§ REQUIRED ACTION
Which lines of the entries contain the string "label"? Copy each of them.

§ EXCERPTED DATA
=== Section Start ===
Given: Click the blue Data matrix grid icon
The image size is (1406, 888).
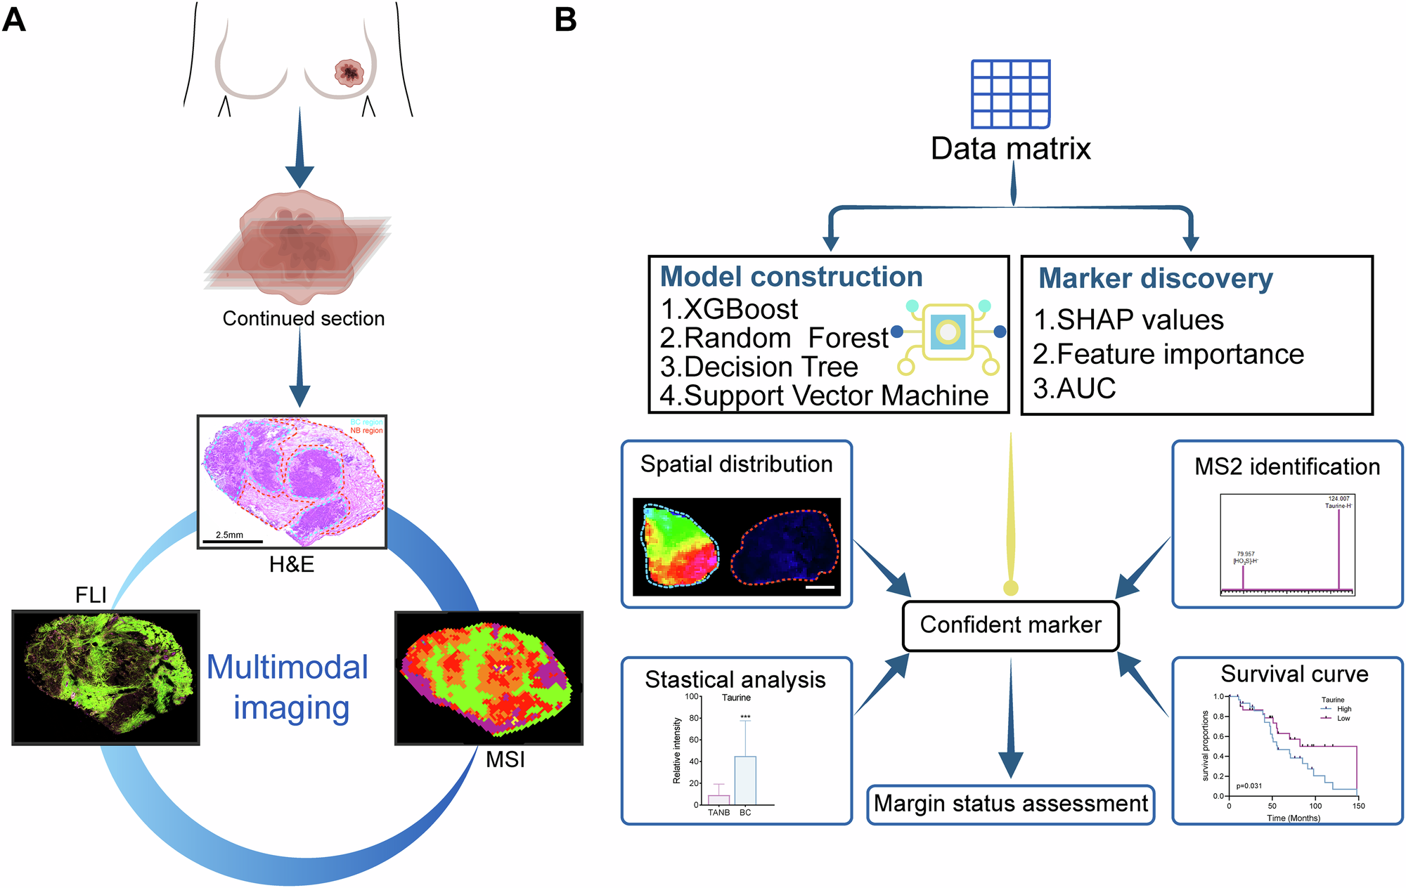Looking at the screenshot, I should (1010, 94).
=== Section End ===
=== Section Start ===
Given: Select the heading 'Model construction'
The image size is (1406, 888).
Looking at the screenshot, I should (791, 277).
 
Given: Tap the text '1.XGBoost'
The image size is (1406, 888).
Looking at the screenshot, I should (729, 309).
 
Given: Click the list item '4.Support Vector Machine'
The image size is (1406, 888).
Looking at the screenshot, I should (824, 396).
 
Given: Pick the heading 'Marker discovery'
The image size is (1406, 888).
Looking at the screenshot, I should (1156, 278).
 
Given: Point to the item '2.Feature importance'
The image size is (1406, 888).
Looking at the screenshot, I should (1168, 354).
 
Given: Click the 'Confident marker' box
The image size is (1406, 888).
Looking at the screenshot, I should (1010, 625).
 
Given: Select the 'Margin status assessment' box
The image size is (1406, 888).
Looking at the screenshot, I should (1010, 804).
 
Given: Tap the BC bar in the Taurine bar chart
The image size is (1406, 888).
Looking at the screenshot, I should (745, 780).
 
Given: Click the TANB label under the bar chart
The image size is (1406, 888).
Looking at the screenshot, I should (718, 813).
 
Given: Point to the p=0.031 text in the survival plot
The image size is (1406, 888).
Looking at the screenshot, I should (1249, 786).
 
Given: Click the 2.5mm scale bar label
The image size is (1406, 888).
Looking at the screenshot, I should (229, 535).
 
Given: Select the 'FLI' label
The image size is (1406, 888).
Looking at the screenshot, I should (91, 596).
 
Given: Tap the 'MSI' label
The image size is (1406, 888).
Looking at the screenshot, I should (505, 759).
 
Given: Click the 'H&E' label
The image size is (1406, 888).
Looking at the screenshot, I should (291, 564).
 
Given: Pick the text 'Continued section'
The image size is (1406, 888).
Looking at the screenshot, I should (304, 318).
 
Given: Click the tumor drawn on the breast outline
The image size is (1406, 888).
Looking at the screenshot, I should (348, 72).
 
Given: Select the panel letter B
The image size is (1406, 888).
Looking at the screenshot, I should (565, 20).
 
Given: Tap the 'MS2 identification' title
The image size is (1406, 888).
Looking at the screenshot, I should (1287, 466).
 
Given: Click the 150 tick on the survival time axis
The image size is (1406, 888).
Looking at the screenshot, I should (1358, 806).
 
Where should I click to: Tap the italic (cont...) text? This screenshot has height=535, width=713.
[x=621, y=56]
=== Section End ===
§ WRITTEN RESPONSE
Given: Click the TANB label under the bar chart
Given: Click the 2.5mm scale bar label
Given: Select the 'FLI' label
Given: Tap the 'MSI' label
Given: Click the 'H&E' label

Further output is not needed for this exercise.